İYİ Parti teşkilatlarının çalışmalarından CHP ne kadar nemalanıyor bunu söylemek zor, ama şunu söylemek kolay, ‘İYİ Parti teşkilatları CHP’den çok daha azimle çalışıyor özellikle Bursa’da…

Eveeettt…

Gelelim ‘Tanrıların istediği kurban’ı vermek için kürsüye çıkacağını Cuma günü programda dile getirdiğimiz Akşener’in yaptığı konuşmanın yaratacağı sonuçlara…

İYİ Parti Genel Başkanının CHP’ye karşı ilk öfke dolu konuşması bu değil malum. Altılı masayı devirdiğinde yaptığı konuşmayı burada milat olarak almak gerekiyor. Kendisinin kişilik olarak da öfkesine hakim olamayan bir yapısı var ve böyle önemli zamanlarda daha da belirgin hale geliyor bu yapı.

Altılı masayı devirdiğinde geçirdiği kalp spazmı işin sağlık boyutunu da ortaya koyuyor.

Ancak bu kez böyle kontrolsüz bir konuşma yaptığını düşünmüyorum ben. Hatta üzerinde uzun uzun hazırlanılan bir konuşma yaptığı kanaatindeyim. Zira parti içindeki muhalefetin güçlenme ihtimalini Meral Hanım da görüyor benim gibi.

Doğal olarak parti içi muhalefetin de yüzünü güldürecek, ‘Bu liderle yol yürünür, sonunda özümüze dönüyoruz, milliyetçiler olarak yapmamız gerekeni yapıyoruz, yükselen milli değerlerin getirdiği rüzgarı arkamıza aldığımızda ortağımız olmadan daha hızlı yol alırız…’ cümleleri benim kulağıma gelen memnuniyet cümleleri.

Bir süredir yazılan yazılar, Akşener’in siyasi hayatında ayağına sıkarcasına yaptığı ikinci konuşma ile iyice güçten düştüğünü ve partisine büyük kötülük ettiğini vurguluyor.

Bense şöyle düşünüyorum; bu kez kurulan sert cümleler Akşener’in bir sonraki kurultaya kadar daha rahat yol yürümesi için alınmış bir önlemdi. Üstelik birleşe birleşe kazanılmayacağını, tabanının CHP birleşmesinden mutlu olmadığını Cumhurbaşkanlığı seçimlerinde oy vermeyerek gösterdiğini iyi okudu Akşener.

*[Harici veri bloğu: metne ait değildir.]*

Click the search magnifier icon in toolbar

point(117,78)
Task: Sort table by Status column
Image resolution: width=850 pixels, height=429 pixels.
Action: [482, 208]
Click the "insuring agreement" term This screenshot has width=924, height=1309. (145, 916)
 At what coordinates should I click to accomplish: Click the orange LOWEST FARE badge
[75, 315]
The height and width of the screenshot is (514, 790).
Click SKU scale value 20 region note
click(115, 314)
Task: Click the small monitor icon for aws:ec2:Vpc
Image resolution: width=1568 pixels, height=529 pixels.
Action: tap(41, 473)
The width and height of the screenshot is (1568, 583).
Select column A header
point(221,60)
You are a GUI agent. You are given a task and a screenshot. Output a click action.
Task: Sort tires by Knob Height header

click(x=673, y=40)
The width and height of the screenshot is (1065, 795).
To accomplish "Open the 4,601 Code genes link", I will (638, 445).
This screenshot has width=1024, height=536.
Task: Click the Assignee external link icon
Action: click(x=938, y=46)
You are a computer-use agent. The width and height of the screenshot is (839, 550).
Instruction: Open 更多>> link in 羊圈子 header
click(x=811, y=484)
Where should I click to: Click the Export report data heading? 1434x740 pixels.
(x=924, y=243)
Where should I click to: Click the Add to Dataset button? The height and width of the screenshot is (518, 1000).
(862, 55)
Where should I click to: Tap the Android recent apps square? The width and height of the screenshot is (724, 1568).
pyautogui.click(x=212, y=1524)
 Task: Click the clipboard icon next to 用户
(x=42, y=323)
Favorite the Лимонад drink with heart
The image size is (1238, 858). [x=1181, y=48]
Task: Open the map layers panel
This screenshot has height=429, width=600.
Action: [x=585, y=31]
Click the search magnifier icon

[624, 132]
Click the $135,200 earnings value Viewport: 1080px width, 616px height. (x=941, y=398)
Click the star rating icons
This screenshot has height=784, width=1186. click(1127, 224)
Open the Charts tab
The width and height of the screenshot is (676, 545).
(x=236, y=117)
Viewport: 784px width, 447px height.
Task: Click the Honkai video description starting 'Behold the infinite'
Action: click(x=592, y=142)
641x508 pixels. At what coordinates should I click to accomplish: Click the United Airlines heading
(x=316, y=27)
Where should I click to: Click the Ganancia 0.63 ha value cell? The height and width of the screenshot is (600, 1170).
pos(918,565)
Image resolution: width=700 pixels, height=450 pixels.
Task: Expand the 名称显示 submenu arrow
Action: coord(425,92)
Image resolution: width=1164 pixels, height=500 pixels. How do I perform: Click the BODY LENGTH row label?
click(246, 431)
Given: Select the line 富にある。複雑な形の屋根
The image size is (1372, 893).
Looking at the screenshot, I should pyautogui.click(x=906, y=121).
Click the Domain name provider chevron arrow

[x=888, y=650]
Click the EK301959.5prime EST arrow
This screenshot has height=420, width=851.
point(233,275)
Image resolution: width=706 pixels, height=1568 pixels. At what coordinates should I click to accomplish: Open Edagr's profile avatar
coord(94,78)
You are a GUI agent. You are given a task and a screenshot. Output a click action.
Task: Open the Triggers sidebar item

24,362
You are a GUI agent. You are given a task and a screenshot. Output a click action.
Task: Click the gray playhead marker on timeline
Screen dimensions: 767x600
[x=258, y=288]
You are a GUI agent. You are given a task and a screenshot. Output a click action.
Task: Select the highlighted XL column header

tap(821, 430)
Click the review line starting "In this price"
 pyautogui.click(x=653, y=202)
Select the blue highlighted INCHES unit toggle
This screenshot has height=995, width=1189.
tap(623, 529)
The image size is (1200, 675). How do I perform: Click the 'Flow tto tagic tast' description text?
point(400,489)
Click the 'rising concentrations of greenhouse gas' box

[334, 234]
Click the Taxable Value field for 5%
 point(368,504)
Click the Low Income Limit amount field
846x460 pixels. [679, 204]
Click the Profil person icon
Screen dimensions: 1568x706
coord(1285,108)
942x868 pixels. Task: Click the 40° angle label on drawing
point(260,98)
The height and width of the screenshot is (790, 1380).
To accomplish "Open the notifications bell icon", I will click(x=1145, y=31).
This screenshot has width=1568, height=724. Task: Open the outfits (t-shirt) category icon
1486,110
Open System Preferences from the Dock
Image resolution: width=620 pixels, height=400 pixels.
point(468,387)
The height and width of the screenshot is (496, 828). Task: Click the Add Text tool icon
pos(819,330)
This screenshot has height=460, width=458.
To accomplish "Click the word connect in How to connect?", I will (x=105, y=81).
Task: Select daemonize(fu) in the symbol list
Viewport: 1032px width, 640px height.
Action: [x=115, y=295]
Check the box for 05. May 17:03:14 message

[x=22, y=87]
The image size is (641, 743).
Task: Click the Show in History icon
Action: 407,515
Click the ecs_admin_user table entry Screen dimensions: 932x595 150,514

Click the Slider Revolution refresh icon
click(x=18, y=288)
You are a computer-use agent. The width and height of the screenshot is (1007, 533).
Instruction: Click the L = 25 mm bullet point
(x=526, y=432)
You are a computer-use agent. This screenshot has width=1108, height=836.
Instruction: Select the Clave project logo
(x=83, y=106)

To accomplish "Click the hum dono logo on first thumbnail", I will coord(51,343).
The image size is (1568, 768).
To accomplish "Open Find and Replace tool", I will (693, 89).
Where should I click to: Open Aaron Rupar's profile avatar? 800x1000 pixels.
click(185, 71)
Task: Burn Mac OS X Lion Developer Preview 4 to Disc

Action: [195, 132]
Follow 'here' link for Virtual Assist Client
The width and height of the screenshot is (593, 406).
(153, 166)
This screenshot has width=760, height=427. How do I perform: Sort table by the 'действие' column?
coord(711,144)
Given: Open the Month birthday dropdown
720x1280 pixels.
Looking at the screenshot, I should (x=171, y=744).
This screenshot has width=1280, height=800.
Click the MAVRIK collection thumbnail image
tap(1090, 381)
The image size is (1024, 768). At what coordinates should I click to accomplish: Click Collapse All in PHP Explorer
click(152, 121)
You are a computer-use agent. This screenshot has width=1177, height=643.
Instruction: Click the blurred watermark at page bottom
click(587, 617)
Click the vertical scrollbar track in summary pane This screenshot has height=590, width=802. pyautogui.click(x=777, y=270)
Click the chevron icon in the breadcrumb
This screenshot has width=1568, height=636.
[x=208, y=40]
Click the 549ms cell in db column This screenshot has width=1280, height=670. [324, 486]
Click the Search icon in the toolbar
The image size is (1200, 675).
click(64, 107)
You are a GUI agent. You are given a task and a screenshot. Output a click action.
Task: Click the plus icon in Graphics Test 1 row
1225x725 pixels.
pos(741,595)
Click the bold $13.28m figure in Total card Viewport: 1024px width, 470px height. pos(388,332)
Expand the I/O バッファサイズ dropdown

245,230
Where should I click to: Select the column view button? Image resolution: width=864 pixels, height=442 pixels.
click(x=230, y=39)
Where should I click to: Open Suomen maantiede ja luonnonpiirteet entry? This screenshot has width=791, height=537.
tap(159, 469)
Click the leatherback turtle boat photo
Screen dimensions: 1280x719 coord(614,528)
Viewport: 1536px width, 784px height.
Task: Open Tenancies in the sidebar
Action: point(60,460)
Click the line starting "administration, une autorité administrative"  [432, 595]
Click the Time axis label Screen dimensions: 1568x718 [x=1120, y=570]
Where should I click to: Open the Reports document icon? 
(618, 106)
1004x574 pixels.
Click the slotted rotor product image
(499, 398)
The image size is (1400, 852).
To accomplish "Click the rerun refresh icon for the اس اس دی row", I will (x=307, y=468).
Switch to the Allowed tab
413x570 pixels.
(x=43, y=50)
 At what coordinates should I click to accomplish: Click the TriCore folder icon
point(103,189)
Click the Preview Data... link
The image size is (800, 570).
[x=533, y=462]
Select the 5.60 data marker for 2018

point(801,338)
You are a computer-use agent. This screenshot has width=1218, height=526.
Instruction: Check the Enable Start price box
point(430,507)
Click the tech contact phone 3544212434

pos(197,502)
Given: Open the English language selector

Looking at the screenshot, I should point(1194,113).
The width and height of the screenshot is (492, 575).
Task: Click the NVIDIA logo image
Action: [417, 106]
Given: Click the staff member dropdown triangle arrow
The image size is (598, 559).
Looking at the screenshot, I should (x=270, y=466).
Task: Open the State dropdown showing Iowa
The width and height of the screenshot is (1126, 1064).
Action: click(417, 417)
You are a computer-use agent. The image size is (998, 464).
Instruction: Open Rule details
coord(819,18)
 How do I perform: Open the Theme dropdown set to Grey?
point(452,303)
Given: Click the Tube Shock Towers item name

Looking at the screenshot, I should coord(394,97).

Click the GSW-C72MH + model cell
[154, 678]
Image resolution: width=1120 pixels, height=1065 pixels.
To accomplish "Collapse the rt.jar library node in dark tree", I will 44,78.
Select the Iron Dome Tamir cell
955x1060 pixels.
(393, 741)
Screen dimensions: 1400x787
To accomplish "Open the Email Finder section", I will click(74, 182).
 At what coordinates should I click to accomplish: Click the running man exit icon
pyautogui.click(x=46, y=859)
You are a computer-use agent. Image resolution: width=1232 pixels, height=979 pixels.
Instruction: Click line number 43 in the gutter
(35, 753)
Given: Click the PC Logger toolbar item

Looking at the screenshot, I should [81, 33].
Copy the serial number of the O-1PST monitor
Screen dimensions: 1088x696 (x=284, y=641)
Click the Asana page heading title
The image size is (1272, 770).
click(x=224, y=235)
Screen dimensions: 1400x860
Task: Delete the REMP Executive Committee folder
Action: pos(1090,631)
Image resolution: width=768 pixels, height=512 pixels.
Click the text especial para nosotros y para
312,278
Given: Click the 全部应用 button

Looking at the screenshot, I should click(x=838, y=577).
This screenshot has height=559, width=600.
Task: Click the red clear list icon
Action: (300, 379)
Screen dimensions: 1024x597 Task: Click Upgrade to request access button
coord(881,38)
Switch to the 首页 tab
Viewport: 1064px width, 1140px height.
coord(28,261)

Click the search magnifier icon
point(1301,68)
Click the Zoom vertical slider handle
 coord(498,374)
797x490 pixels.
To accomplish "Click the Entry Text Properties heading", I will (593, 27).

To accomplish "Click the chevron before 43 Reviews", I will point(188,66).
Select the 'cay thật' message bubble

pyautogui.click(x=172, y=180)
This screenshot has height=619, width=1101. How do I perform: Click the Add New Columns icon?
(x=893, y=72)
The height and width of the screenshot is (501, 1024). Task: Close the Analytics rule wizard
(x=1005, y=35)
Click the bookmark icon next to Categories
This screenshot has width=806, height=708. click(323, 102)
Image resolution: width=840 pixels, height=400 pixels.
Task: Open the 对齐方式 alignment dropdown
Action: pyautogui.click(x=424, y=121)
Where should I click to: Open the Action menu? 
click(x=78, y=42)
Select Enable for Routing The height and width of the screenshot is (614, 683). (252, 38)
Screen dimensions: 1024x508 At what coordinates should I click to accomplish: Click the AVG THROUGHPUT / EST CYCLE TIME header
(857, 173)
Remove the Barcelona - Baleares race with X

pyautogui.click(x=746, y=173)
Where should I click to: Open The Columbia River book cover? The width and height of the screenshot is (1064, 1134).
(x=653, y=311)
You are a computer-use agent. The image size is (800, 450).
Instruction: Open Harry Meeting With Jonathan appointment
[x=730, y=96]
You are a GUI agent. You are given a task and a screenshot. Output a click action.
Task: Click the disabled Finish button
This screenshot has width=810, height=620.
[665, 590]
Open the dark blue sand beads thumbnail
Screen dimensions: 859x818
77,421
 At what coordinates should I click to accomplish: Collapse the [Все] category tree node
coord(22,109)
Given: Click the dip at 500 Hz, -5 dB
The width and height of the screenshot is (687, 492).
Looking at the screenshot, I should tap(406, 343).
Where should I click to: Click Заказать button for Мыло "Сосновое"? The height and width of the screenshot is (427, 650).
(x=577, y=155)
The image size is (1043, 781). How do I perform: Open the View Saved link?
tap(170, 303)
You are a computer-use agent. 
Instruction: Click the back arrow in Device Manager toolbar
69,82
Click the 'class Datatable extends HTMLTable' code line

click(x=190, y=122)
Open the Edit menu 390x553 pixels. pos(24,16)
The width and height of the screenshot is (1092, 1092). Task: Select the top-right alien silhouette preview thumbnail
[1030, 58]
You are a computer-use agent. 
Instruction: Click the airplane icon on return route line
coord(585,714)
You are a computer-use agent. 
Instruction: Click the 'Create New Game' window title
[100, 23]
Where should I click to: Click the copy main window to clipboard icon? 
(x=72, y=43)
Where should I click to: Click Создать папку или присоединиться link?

Şimdi bir kez de milliyetçilik damarları daha belirgin bir partinin özüne dönerek ne kadar ivme kazanacağını görmeyi deneyecektir kanaatimce. Tıpkı CHP örgütünün partisine artık bağırarak; ‘özüne dön!’ çağrısı yapması gibi bir hal…

Sonuçları iyi mi olur, kötü mü olur orasını zaman gösterecek elbette. Tabii ki, siyasette 24 saatin çok uzun bir zaman olduğu kavramını da hiç akıldan çıkarmamak lazım. CHP ile İYİ Parti yeri geldiğinde yeniden ortaklık kurabilirler, ancak bu kez her iki partinin de çok daha tedbirli olacağına şüphe yok!